The Virginia American Revolution 250 Commission and the Colonial Williamsburg Foundation this weekend will host the nation’s first event to launch multistate planning efforts for commemorating America’s 250th anniversary in 2026.

The event, which will take place in Colonial Williamsburg, will convene nearly 300 representatives from 34 U.S. states and 50 Virginia localities to begin collaborating on anniversary events across the country, according to a news release. Representatives will discuss plans in progress and explore ideas for national conversations to connect local events throughout the United States, including opportunities for teachers and students.

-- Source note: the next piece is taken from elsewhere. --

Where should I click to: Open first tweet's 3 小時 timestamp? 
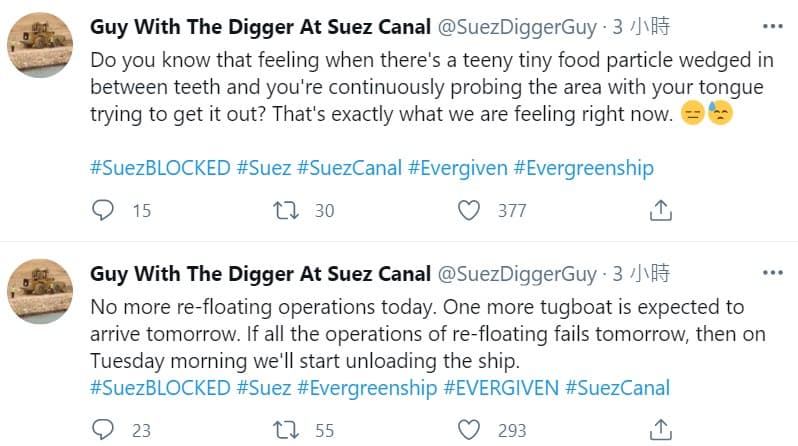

Del. Terry Austin, R-Botetourt County, is the chairman of the commission.

The timing of the event reflects a historic moment that occurred 250 years ago in Williamsburg. On March 12, 1773, Thomas Jefferson, Patrick Henry and other Virginia lawmakers resolved to create intercolonial Committees of Correspondence, a network of communication among the colonies. Within 14 months, all 13 colonies were exchanging information and mobilizing support through their respective committees.

To commemorate the 1773 resolution, a resolution of mutual support, collaboration and partnership will be affirmed on the steps of the reconstructed Raleigh Tavern in Colonial Williamsburg’s Historic Area at 1:45 p.m. Sunday. The commemoration, which will feature a Colonial Williamsburg Fifes & Drums procession and an appearance by Thomas Jefferson, is open to the public.